:: Available data

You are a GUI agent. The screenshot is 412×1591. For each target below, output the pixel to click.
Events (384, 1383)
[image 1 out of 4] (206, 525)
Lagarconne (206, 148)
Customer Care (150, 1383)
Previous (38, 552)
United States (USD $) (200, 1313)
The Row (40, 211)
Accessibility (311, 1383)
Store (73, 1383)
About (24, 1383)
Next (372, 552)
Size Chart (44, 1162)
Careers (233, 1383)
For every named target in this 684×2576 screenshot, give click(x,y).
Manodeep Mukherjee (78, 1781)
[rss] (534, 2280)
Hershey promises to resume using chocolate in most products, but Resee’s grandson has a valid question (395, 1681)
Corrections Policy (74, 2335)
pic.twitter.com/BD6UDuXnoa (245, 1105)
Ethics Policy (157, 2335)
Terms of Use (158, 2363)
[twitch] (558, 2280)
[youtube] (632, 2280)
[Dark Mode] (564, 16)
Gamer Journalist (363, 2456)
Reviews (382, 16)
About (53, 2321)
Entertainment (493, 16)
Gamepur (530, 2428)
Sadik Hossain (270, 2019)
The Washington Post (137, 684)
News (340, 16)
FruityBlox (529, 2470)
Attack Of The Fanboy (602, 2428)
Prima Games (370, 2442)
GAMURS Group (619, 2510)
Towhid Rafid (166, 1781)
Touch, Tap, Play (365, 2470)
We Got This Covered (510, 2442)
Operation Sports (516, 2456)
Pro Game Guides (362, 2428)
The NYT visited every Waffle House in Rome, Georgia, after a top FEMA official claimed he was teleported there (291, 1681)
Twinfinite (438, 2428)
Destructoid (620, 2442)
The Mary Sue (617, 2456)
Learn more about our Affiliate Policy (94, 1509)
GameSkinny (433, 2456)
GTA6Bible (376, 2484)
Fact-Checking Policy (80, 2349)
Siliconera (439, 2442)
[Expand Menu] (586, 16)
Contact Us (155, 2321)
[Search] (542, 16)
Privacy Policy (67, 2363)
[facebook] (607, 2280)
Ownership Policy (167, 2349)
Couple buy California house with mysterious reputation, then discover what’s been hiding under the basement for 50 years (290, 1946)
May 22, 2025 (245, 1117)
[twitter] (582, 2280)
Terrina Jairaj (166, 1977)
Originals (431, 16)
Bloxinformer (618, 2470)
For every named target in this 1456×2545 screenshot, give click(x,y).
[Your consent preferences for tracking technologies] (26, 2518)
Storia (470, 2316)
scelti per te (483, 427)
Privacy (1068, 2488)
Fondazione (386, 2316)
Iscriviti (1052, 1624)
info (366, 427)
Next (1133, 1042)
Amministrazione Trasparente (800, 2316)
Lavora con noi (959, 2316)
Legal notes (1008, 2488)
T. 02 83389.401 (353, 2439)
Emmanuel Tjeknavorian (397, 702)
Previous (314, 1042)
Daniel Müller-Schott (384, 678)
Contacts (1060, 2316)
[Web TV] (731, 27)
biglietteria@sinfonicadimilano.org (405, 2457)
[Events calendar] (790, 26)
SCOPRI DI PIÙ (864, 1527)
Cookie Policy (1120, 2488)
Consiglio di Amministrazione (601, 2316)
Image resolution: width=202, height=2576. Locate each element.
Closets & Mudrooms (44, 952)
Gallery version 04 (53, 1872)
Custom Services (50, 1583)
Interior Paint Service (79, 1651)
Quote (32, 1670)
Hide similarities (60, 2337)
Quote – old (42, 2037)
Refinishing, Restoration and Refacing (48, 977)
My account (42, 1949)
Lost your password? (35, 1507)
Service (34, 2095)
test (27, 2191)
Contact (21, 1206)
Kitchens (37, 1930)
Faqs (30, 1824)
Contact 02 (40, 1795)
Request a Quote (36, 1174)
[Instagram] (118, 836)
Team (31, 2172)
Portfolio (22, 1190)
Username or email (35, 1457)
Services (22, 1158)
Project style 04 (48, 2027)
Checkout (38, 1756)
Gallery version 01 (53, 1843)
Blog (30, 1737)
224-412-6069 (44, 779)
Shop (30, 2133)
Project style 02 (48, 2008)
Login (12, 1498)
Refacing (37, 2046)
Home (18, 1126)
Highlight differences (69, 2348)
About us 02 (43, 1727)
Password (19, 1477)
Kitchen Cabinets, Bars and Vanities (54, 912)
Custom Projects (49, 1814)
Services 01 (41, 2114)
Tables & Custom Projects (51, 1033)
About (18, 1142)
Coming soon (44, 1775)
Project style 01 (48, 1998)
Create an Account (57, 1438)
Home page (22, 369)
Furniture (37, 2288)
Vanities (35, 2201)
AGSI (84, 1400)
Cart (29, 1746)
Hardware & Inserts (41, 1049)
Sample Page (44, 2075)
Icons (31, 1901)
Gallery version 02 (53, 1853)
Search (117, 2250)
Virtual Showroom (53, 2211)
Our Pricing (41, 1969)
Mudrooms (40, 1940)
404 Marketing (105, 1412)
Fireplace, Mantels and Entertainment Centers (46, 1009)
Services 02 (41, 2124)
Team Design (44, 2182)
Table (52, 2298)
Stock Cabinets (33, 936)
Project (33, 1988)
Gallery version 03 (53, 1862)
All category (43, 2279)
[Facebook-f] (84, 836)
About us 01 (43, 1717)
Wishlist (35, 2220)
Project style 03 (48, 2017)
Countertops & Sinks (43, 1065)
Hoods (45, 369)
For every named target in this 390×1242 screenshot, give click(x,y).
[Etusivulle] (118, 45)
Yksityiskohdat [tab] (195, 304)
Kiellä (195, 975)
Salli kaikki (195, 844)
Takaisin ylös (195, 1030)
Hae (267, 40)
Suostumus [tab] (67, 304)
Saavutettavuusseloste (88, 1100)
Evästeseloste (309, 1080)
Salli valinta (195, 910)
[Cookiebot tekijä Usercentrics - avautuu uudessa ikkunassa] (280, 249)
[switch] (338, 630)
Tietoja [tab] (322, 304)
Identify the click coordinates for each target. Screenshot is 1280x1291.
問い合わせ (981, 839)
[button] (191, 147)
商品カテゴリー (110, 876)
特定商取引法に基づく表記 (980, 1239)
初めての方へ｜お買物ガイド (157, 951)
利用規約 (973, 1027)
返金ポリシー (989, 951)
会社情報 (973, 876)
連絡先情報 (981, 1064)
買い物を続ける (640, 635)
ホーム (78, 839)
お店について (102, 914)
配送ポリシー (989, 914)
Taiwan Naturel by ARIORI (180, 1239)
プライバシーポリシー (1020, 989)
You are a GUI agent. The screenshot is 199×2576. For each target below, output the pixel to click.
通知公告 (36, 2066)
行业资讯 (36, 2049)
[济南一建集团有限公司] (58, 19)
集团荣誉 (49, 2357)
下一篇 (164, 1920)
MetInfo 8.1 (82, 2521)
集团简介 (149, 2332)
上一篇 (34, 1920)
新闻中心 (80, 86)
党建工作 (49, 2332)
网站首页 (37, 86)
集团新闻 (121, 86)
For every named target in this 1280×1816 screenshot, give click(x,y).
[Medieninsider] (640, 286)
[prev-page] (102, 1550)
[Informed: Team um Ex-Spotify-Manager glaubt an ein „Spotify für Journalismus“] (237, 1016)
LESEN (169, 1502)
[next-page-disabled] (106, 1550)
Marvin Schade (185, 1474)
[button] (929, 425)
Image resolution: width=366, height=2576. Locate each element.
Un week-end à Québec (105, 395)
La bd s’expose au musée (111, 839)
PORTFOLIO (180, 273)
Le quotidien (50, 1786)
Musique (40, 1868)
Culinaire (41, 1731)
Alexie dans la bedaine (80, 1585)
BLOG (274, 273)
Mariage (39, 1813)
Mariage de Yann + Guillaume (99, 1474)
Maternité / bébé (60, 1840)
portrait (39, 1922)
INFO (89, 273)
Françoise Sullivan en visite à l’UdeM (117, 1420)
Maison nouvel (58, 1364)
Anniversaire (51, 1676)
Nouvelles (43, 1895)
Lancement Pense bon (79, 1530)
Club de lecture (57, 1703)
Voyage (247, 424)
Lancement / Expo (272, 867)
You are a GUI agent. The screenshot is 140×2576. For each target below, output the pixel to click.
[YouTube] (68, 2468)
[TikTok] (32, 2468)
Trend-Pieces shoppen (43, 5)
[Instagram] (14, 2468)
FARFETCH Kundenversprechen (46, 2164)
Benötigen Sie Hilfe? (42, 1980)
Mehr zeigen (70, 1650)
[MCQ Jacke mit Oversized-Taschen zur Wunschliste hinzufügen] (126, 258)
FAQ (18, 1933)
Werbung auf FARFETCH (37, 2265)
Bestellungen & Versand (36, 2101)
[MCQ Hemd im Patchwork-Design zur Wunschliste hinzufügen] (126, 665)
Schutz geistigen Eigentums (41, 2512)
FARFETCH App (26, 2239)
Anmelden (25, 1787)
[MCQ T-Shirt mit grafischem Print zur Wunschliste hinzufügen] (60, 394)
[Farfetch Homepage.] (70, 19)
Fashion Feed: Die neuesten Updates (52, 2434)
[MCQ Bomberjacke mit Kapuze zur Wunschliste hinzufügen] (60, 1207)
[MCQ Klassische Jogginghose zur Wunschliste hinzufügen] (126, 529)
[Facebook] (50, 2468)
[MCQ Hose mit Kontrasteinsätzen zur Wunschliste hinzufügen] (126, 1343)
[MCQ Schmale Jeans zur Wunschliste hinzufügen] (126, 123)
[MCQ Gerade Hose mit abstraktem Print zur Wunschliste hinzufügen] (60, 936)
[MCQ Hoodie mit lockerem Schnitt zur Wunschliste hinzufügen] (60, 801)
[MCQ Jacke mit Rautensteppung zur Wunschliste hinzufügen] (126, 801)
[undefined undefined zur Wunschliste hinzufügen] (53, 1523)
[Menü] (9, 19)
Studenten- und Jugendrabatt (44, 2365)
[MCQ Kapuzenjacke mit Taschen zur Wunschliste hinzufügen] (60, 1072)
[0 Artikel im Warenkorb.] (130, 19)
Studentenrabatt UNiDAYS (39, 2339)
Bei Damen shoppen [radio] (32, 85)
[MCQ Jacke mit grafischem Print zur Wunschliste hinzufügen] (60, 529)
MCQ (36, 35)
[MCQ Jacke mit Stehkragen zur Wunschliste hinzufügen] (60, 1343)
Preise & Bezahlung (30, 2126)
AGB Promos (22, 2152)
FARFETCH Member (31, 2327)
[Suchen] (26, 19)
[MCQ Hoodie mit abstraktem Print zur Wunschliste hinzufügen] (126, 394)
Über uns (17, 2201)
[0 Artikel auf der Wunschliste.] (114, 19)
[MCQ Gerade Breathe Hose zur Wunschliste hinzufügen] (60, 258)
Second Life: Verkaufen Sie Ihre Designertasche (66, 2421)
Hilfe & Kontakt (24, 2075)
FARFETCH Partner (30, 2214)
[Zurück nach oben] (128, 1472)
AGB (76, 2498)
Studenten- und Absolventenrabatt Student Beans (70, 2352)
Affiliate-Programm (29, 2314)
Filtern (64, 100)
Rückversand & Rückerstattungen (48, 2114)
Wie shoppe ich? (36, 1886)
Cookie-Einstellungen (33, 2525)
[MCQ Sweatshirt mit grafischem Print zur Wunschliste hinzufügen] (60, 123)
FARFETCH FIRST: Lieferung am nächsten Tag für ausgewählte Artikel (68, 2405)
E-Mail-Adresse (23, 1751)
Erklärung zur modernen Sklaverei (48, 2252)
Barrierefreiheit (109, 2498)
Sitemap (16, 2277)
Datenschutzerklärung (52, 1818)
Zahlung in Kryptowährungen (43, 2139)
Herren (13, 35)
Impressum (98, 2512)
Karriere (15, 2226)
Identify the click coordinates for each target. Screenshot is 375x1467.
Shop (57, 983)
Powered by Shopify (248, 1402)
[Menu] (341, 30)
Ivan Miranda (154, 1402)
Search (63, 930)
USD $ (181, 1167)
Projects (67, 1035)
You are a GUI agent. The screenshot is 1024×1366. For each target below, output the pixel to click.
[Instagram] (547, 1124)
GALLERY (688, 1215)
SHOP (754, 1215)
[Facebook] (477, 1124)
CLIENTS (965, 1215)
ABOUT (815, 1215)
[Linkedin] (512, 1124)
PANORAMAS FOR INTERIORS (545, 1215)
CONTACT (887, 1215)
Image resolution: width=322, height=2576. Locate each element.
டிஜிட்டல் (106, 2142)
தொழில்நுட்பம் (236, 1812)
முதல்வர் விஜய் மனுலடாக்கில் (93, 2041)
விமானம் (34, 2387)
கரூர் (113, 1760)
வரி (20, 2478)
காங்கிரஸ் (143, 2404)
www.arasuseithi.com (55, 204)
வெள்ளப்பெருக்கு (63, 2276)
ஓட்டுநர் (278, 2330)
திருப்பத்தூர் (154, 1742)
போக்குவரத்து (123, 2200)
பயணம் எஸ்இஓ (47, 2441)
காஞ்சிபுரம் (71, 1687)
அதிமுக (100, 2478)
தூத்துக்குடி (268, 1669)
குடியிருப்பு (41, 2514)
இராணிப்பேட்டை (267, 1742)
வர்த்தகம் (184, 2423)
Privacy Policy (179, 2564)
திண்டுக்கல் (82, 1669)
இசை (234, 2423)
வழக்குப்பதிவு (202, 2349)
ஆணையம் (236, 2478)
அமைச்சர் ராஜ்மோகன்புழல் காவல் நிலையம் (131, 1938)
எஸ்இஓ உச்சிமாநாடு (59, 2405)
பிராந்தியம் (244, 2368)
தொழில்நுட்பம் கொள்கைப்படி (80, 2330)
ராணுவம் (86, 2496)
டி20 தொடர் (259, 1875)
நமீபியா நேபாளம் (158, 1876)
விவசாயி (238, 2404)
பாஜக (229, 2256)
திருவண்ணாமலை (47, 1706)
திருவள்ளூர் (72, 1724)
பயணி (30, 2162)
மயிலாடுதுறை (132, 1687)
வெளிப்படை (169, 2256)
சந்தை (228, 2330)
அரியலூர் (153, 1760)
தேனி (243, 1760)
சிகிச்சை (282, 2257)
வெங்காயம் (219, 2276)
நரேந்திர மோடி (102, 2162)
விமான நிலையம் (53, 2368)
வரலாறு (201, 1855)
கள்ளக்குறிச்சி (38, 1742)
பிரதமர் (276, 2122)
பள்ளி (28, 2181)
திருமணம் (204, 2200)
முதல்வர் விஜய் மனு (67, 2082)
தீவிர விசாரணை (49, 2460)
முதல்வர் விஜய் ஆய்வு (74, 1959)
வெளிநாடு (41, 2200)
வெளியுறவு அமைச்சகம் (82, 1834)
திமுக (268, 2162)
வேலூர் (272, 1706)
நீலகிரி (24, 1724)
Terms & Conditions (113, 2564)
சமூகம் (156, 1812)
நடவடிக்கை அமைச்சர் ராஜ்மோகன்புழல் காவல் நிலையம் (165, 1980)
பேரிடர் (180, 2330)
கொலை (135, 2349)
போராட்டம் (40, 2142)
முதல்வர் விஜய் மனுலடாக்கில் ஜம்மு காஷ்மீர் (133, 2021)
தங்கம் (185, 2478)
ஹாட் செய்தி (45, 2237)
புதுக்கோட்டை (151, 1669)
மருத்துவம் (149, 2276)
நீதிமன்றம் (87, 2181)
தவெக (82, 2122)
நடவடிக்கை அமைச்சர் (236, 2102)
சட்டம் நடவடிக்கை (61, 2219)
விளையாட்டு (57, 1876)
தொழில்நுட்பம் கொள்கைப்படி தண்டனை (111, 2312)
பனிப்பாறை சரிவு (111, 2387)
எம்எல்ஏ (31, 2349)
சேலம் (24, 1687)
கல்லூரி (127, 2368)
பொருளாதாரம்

::::

Within the material above, extract exactly the lines that start at the line containing "[rss] (534, 2280)" and stop after the line containing "Reviews (382, 16)", and only those.

**Solution**
[rss] (534, 2280)
Hershey promises to resume using chocolate in most products, but Resee’s grandson has a valid question (395, 1681)
Corrections Policy (74, 2335)
pic.twitter.com/BD6UDuXnoa (245, 1105)
Ethics Policy (157, 2335)
Terms of Use (158, 2363)
[twitch] (558, 2280)
[youtube] (632, 2280)
[Dark Mode] (564, 16)
Gamer Journalist (363, 2456)
Reviews (382, 16)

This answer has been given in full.